Unlocking the Molecular Secrets of Antifolate Drug Resistance: A Multi-Omics Investigation of the NCI-60 Cell Line Panel.

Drug resistance continues to be a significant problem in cancer therapy, leading to relapse and associated mortality. Although substantial progress has been made in understanding drug resistance, significant knowledge gaps remain concerning the molecular underpinnings that drive drug resistance and which processes are unique to certain drug classes. The NCI-60 cell line panel program has evaluated the activity of numerous anticancer agents against many common cancer cell line models and represents a highly valuable resource to study intrinsic drug resistance. Furthermore, great efforts have been undertaken to collect high-quality omics datasets to characterize these cell lines. The current study takes these two sources of data-drug response and omics profiles-and uses a multi-omics investigation to uncover molecular networks that differentiate cancer cells that are sensitive or resistant to antifolates, which is a commonly used class of anticancer drugs. Results from a combination of univariate and multivariate analyses showed numerous metabolic processes that differentiate sensitive and resistant cells, including differences in glycolysis and gluconeogenesis, arginine and proline metabolism, beta-alanine metabolism, purine metabolism, and pyrimidine metabolism. Further analysis using multivariate and integrated pathway analysis indicated purine metabolism as the major metabolic process separating cancer cells sensitive or resistant to antifolates.
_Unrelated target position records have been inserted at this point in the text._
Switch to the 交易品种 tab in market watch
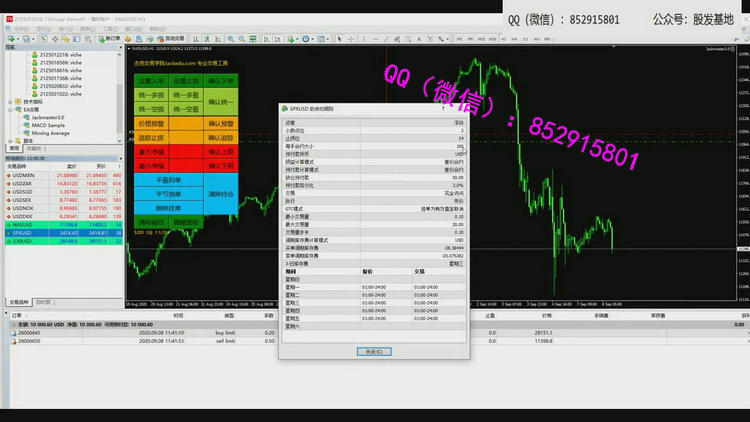This screenshot has width=750, height=422. (18, 301)
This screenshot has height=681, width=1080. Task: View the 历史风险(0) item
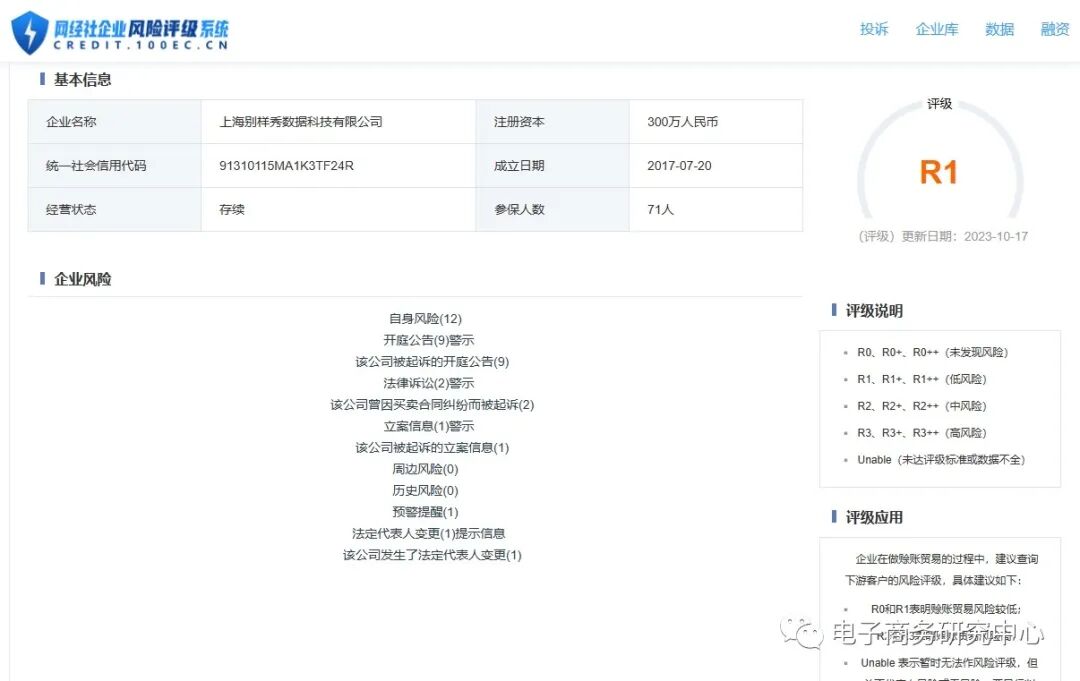[x=423, y=490]
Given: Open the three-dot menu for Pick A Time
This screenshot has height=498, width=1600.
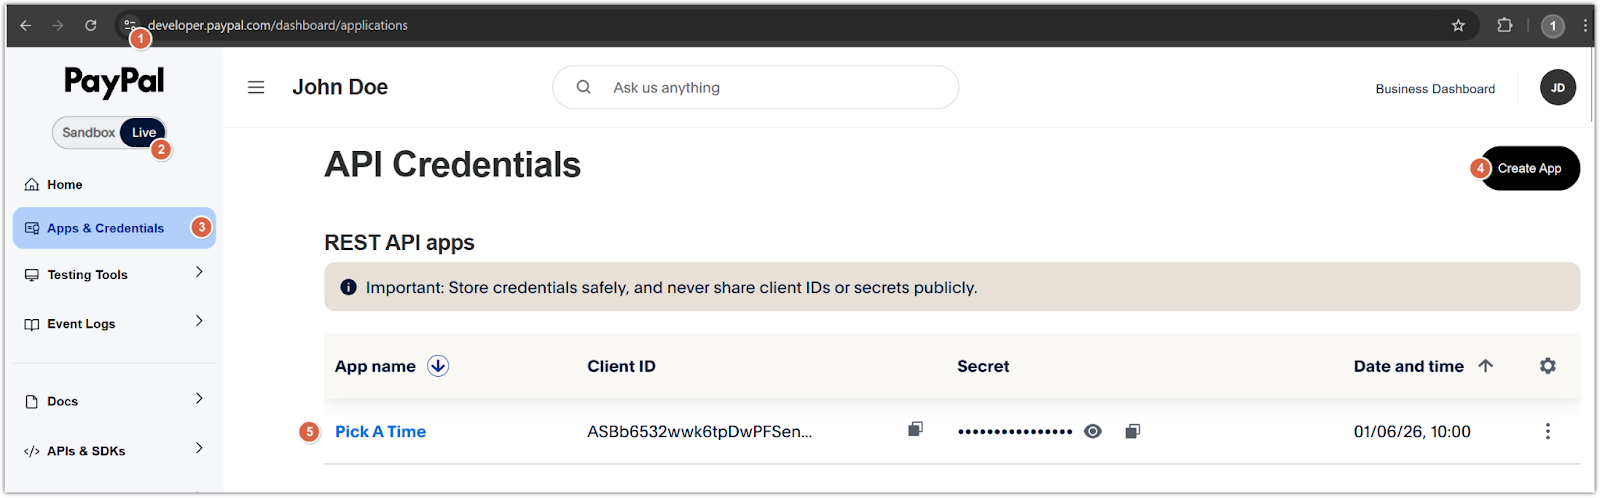Looking at the screenshot, I should pyautogui.click(x=1547, y=432).
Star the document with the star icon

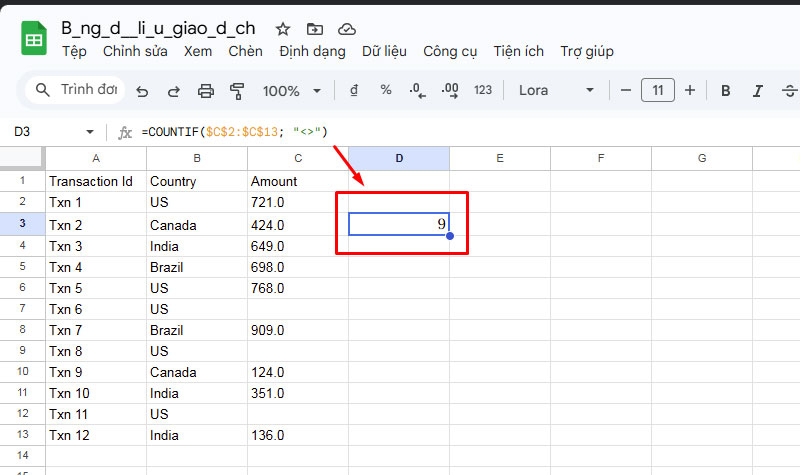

Additional pathways differentiating sensitive and resistant cells included autophagy-related processes (e.g., phagosome, lysosome, autophagy, mitophagy) and adhesion/cytoskeleton-related pathways (e.g., focal adhesion, regulation of actin cytoskeleton, tight junction). Volcano plot analysis and the receiver operating characteristic (ROC) curves of top selected variables differentiating Q1 and Q4 revealed the importance of genes involved in the regulation of the cytoskeleton and extracellular matrix (ECM). These results provide novel insights toward mechanisms of intrinsic antifolate resistance as it relates to interactions between nucleotide metabolism, autophagy, and the cytoskeleton. These processes should be evaluated in future studies to potentially derive novel therapeutic strategies and personalized treatment approaches to improve antifolate response.